Yesterday Wowio issued a press release revealing their plans to move forward with the concept of offering ebooks for free, but with ads injected into them. They have partnered with IngramBooks to provide over 350,000 ebooks.
Wowio just launched a new ebook app for Android, and they have apps for the iPad and iPhone, as well as Windows Mobile, in the works and will release them in a few months.
Wowio plans to provide free ad-supported ebooks later this year; right now the few titles that they have available all cost money, even the public domain ebooks.
The press release makes it sound like the 350,000 titles from IngramBooks are already available from the Wowio Android app, but I tested it out and there’s maybe a few hundred ebooks at best. At this point it’s a bare bones app that needs a lot of work.
First off, it requires a phone number, among other things, to even get started. Not a good start. I used all zeros and it passed, at least. But then I was met with a wonky user interface with far fewer features than I’m used to with an ebook app.
I wanted to test out an ebook to see how the app performed, but that wasn’t really possible. Currently there are no free ebooks available. The few books that are available are by totally unfamiliar authors, aside from a few public domain ebooks. Some books have nonsensical descriptions. Free samples aren’t even long enough to get you to the beginning of the first chapter, and the two samples I tried didn’t work right—they were laggy to turn pages and sometimes reverted to displaying landscape in portrait mode.
It’s unclear what format Wowio uses because it doesn’t say anywhere. You can’t load non-Wowio ebooks into the app, at least not by any means that I could find. Instead the app seems like it’s primary purpose is to sell you ebooks, even free public domain ebooks, which makes little sense given the business model Wowio is planning to use.
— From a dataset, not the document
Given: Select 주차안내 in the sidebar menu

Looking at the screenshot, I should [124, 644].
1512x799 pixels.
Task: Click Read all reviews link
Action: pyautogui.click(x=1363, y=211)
According to the press release they don’t plan on offering free ad-supported ebooks until later this year when they launch the second iteration of their mobile reading app. But if they are selling them now, it would seem that they have plans to sell ebooks in addition to offering free ebooks with ads.
Details are unclear at this point; it will be interesting to see how all this turns out.
Would you be willing to put up with advertisements in ebooks if you could read them for free?
SandyLu562 says
“Would you be willing to put up with advertisements in ebooks if you could read them for free?”
Unless they have a great selection, no! My libraries provide ebooks free of advertising (for the time being) which I prefer.
michaelc says
It depends on how intrusive the ads are. If they were in the margins or at the end of the page, with some separation from the text I would be fine with it. If they are dropped into the middle of a page, not so much.